EXERCISE OBJECTIVE: All lines from the one containing "You are a computer-use agent." through the final line of the records below should be reproduced exactly, with the pictures left out.
(Beginning of AVAILABLE DATA)
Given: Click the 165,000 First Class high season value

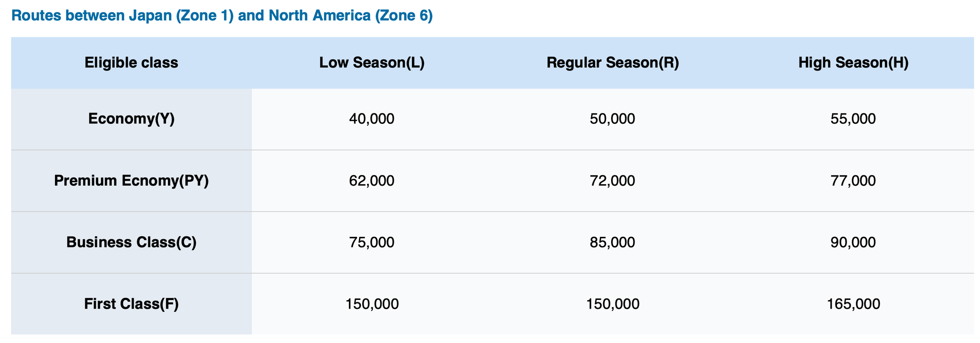Looking at the screenshot, I should point(853,304).
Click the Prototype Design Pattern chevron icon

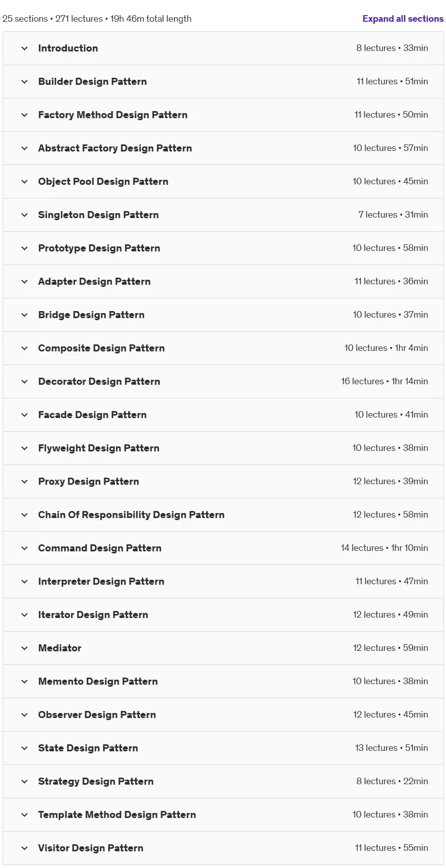pos(24,248)
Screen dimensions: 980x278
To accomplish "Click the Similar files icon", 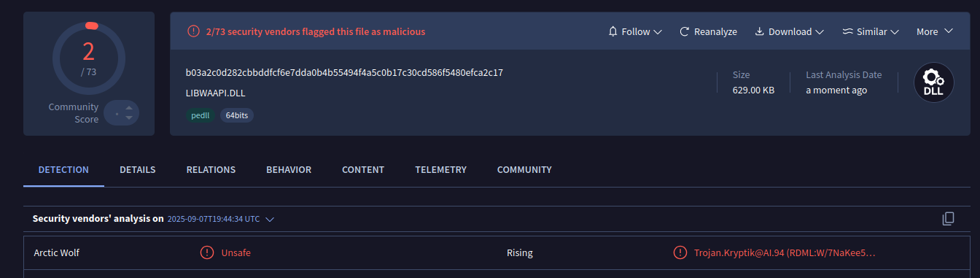I will [x=847, y=31].
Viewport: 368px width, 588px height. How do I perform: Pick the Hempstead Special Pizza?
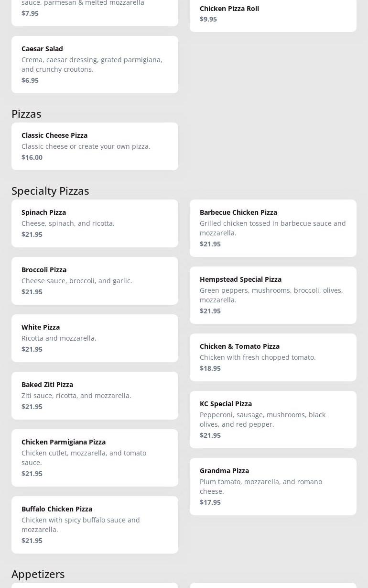273,295
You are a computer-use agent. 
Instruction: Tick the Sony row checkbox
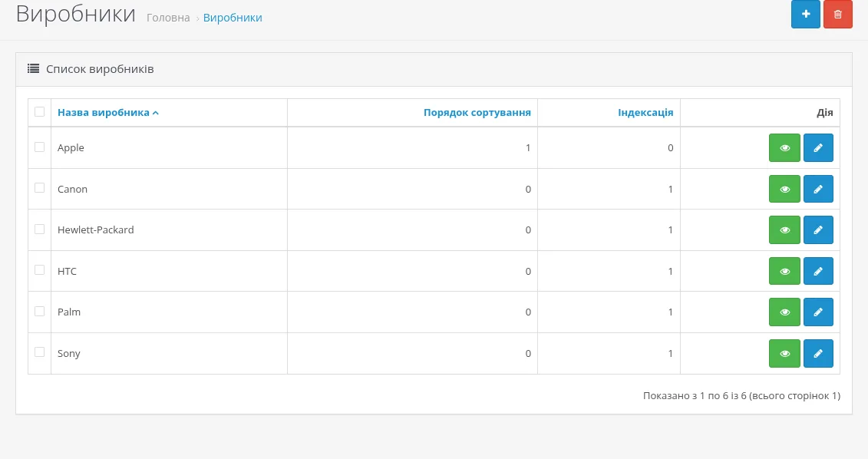click(39, 352)
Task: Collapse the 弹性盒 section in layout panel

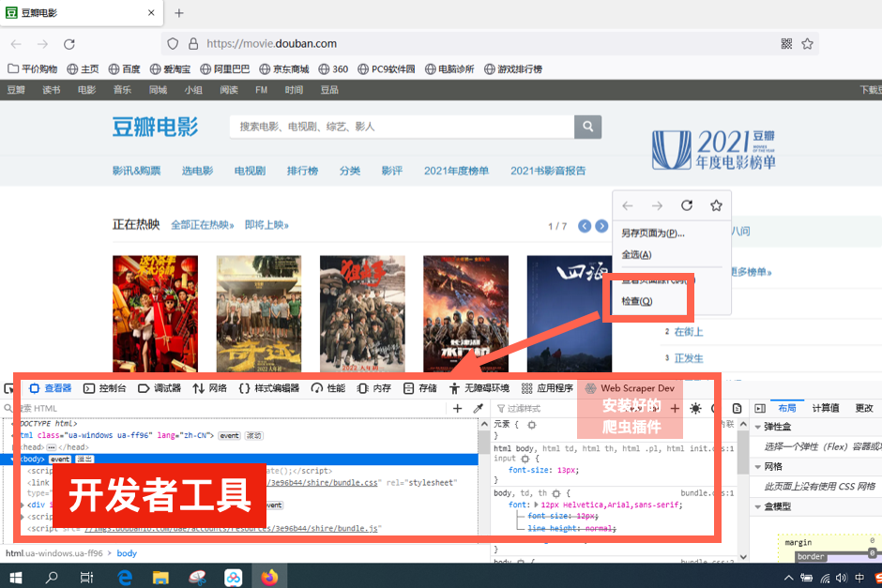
(End of AVAILABLE DATA)
EXERCISE SOLUTION:
You are a computer-use agent. 
Instruction: Tick the Sony row checkbox
click(39, 352)
Task: Collapse the 弹性盒 section in layout panel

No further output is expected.